David Shaw (4 March 1952 – 27 December 1989) was an English painter, print-maker and lecturer.
The son of William Shaw by his wife Alice Frid, David Douglas Ernest Shaw was born in Kent, where he lived all his life. He was educated at Canterbury College of Art from 1970–73 and then returned there around 1984 as a lecturer in the Fine Art department and drawing tutor to Graphics Department.
In Art & Artists (1982) Edward Lucie-Smith described Shaw's paintings as "Having another dimension – they are not only prose, but poetry.... these pictures are therefore memorable not only for their remarkable technical accomplishment but because they leave such a long and lingering echo in our minds. The clean, powerful draughtsmanship which Shaw brought to these pictures [de Louville's Ebury gallery 1982] provided part of the inspiration for a mixed exhibition of male nudes, as the quality of his work, and also the response it received, suggested that the time had come for a reconsideration of the subject."February 2014.
Shaw had six works in the exhibition, The Male Nude, A Modern View, at Homeworks, Pimlico Road, in London, which ran from 15 November 1983 until January 1984.

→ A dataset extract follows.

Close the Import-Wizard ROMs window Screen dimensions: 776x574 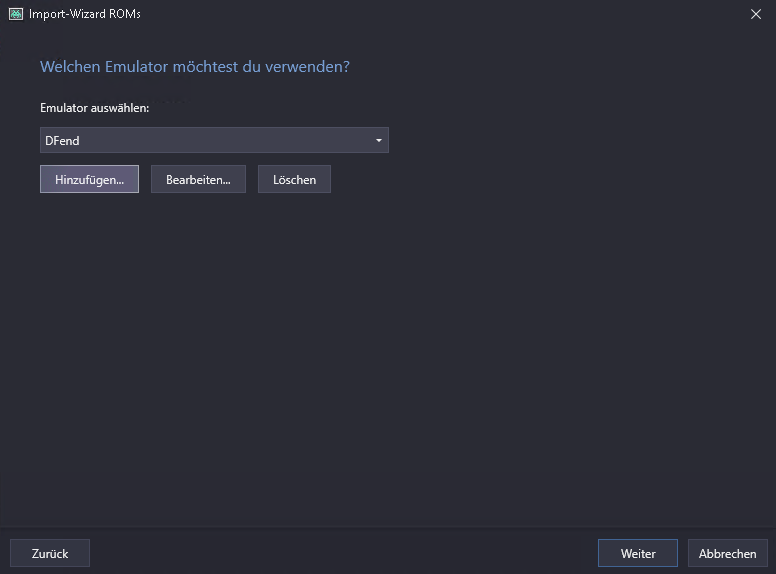(x=756, y=14)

Some of Shaw non-male nude paintings were rescued from The Mill House, Kennington, Ashford prior to the sale of the property in 2012. Untitled (Homage to Eduardo Luigi Paolozzi (1978)) this work is 24” x 24” acrylics on canvas. Another painting “Untitled” which is believed to be the only self-portrait of David Shaw 64” x 44” dated 1978. Shaw also made an untitled Painting believed to be an abstract portrait of HRH Queen Elizabeth.
His painting, Reflections, Summer (1982), is in the collection of the Arts Council at the Southbank Centre, London.[1]

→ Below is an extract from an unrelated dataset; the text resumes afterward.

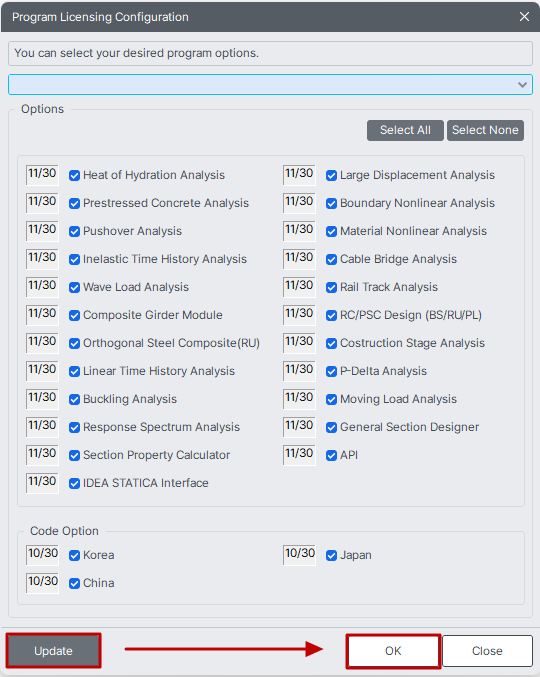This screenshot has width=540, height=677.
Task: Click the Close button at bottom
Action: [487, 651]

Shaw's studio sale was held at Bonham's, Lots Road, London on 15 December 1994.[2] The whole studio was divided by Bonham's into sixty lots, of oil and acrylic paintings, screenprints and serigraphs. They had been left to the Artists General Benevolent Fund. A short introduction to the catalogue was provided by fellow Kentish painter John Stanton Ward, RA (1917–2007), who began: "I used to see David Shaw bring his pictures to my son's workshop for framing and so came to know both him and his painting. A framer's a good place to meet painters and see their work..."[3]
Screenprints or serigraphs in the sale included copies of:East/West I (1986), Babel by Day (1987), Babel by Night (1987), Cocteau Holy Ghosts, Fidelio III, Fidelio I, Faerie, Nijinsky's Room, Sunset over Babel, Sphinx Analog, along with the lithograph L'homme et le Pantin inert.